Far off, a couple of guns barked with that futile sound that means long shots and missed.
“Spoil sport!” yahed Jim.
“You’ve got all the rest of October and November to shoot,” I stated.
“Will you get out of my decoys?” demanded Jim.
At which moment, from the next point of rushes north, gun went off and a scatter of shot slashed the water about 10 feet outside my boat.
“Sorry,” a voice called, “My trigger caught in the rushes.”
And at the same instant, in the water where the shot had lashed, there was a sudden large boiling of the water, the immense dark green back of a musky arched up, a large reddish tail lifted and slapped the water.
“There!” yelled Jim.
I made a quick, backhand cast. My lure chucked into the boil before it had subsided. I felt the slow, savage tug of a big fish. I struck. The lake seemed to explode.
“Give him line! Let me in. Row with one hand. Hold him. Get me in that boat …”
It was Jim roaring from the weeds.
In musky fishing, once things start to happen, all is a dream.
Somehow, Jim got in the boat.
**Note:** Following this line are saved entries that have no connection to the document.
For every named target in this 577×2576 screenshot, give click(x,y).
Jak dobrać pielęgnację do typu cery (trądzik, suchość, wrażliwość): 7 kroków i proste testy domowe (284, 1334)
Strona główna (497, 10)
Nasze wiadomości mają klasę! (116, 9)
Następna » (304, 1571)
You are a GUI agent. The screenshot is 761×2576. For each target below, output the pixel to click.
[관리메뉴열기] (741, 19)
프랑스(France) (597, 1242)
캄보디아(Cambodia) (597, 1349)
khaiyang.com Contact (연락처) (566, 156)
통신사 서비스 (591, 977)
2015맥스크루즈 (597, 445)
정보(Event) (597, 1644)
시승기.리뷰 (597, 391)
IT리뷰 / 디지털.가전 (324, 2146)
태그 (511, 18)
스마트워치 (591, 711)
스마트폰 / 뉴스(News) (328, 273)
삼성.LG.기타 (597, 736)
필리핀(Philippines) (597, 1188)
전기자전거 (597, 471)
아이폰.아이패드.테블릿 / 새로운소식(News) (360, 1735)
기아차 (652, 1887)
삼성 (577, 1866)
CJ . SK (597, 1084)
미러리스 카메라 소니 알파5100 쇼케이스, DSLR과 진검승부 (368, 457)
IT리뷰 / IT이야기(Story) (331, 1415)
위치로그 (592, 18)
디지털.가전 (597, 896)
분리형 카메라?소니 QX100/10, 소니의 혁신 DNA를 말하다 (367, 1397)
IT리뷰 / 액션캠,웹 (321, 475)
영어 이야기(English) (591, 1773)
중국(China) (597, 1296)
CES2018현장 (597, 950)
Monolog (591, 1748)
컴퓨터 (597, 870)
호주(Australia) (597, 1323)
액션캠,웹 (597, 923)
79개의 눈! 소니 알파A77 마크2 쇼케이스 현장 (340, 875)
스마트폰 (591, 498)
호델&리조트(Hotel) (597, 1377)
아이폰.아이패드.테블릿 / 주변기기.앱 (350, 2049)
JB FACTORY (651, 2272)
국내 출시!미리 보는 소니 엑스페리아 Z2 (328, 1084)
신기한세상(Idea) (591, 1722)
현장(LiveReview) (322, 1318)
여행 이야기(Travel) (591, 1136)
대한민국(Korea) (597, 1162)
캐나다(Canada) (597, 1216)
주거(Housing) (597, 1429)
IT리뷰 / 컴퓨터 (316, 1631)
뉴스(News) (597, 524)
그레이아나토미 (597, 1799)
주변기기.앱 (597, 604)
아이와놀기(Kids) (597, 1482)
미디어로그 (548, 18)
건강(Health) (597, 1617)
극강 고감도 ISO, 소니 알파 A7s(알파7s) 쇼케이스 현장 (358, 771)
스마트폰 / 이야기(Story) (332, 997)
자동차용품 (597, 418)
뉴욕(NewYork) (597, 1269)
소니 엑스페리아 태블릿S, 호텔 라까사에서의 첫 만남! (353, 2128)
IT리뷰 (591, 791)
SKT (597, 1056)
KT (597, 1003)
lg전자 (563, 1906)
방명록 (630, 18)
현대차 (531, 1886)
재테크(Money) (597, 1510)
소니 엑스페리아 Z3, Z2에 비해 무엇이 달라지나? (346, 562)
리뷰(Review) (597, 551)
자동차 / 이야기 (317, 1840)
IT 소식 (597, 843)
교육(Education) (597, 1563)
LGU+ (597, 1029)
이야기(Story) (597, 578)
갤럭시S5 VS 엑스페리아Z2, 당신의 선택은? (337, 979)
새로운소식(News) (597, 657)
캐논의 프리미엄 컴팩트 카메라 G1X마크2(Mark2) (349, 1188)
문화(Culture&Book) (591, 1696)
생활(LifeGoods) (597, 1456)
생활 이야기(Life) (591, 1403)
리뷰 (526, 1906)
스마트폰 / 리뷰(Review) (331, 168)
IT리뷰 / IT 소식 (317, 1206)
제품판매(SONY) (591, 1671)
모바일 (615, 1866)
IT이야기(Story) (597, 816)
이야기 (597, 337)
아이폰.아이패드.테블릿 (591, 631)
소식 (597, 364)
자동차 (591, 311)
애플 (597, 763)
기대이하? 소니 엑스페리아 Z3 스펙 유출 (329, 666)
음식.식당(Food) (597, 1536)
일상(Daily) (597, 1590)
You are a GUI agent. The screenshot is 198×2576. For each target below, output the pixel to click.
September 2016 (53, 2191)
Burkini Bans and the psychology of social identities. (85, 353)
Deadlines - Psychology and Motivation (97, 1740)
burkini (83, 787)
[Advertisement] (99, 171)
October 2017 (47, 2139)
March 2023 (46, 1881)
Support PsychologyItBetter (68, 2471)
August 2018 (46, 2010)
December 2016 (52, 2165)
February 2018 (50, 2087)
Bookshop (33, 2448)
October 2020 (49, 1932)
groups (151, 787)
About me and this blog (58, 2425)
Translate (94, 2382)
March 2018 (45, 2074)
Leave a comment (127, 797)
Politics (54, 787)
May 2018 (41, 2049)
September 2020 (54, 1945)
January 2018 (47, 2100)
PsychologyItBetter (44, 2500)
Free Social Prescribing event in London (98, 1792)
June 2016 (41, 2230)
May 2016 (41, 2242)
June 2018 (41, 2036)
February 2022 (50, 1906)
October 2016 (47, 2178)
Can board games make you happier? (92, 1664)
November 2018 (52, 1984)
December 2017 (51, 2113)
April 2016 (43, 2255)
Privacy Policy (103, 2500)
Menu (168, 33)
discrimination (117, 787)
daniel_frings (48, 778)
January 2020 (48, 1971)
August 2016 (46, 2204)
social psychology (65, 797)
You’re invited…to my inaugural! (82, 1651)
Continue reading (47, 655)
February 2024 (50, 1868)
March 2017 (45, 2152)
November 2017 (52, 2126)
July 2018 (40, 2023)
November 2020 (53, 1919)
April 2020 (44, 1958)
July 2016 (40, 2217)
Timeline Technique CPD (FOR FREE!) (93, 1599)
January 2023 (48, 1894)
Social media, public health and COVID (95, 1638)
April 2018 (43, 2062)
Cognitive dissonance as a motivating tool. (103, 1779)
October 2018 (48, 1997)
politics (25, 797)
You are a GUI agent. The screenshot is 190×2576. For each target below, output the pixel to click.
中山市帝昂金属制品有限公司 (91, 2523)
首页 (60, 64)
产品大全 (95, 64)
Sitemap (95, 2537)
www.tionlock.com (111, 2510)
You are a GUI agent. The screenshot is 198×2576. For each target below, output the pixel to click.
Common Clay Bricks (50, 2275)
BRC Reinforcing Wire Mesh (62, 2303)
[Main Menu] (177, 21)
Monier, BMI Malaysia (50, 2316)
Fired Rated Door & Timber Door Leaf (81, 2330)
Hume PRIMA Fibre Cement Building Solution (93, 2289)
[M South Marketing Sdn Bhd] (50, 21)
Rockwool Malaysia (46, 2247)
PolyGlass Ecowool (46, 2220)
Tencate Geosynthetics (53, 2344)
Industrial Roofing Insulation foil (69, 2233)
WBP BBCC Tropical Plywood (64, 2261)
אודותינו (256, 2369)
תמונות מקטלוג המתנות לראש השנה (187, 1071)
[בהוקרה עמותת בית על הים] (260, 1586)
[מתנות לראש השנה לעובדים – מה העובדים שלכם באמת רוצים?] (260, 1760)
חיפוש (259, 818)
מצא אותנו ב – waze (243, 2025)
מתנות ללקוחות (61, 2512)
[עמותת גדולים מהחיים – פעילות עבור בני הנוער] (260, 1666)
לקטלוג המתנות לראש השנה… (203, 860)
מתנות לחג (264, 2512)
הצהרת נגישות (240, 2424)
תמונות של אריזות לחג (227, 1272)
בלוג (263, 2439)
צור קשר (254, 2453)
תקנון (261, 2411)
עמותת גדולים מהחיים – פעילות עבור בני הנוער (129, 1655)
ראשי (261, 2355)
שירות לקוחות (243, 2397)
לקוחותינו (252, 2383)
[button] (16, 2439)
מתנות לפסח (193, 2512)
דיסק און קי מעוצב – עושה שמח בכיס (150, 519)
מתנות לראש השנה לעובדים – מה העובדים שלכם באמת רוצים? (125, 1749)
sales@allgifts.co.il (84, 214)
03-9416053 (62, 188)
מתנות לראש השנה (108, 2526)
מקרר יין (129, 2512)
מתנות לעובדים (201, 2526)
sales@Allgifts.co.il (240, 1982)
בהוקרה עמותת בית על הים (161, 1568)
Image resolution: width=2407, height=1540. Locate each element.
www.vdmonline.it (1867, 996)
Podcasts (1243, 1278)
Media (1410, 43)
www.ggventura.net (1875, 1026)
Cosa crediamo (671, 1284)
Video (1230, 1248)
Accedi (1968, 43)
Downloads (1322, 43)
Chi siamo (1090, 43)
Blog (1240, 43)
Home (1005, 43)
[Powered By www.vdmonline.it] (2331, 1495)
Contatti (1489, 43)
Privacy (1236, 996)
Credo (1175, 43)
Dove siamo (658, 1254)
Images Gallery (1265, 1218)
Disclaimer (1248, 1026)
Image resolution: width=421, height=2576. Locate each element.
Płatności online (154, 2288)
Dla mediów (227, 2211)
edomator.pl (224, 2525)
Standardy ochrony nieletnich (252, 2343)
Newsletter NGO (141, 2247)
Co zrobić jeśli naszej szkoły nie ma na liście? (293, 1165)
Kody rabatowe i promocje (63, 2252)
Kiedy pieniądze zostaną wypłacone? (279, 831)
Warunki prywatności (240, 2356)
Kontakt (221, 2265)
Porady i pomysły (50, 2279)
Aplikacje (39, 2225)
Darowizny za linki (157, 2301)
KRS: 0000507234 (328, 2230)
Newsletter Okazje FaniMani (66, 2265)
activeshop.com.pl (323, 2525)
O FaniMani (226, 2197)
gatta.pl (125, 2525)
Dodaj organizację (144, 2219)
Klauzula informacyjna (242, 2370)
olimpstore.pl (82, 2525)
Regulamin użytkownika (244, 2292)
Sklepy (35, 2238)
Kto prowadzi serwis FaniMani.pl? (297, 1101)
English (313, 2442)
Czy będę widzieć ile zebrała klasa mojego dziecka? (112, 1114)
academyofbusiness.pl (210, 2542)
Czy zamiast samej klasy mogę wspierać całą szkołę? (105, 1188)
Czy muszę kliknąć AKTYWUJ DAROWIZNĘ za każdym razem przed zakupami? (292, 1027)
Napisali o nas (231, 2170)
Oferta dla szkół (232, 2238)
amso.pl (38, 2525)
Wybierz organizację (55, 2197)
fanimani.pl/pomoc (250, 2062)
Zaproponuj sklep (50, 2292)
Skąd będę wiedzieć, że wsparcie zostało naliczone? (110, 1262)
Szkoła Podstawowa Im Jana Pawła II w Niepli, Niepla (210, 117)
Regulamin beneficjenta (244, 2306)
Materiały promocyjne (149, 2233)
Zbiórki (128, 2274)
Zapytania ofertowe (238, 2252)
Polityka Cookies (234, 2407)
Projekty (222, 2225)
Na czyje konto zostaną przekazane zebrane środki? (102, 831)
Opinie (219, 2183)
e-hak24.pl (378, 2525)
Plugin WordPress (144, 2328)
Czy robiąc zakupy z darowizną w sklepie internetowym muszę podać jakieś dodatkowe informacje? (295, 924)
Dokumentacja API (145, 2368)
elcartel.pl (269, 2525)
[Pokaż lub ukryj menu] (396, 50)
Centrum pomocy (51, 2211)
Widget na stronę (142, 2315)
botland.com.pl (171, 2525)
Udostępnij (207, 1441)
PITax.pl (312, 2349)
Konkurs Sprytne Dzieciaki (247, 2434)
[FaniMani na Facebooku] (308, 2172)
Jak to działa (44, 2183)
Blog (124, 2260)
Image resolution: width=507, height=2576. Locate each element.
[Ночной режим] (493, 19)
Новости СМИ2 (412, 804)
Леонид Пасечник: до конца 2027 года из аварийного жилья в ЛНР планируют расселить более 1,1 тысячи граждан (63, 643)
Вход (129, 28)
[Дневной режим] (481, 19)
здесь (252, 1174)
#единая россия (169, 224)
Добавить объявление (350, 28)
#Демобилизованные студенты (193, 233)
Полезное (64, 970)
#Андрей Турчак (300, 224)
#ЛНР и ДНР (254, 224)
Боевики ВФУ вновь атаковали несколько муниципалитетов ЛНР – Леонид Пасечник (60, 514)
Somehow, we fought the fish back through the decoys and the anchor strings and the lily pads and got into the clear. Seven times, the big fish cleared the water in arrowy, horizontal leaps 10 feet long. From the rushes came the yells and cries of advice that goes with a big fish.
And after horsing him up and down the shore for half an hour, we got him tired and hit him on the head with the numbing-stick and hoisted him aboard.
“The great thing about sport,” said Jim, as we shook hands, “is co-operation.”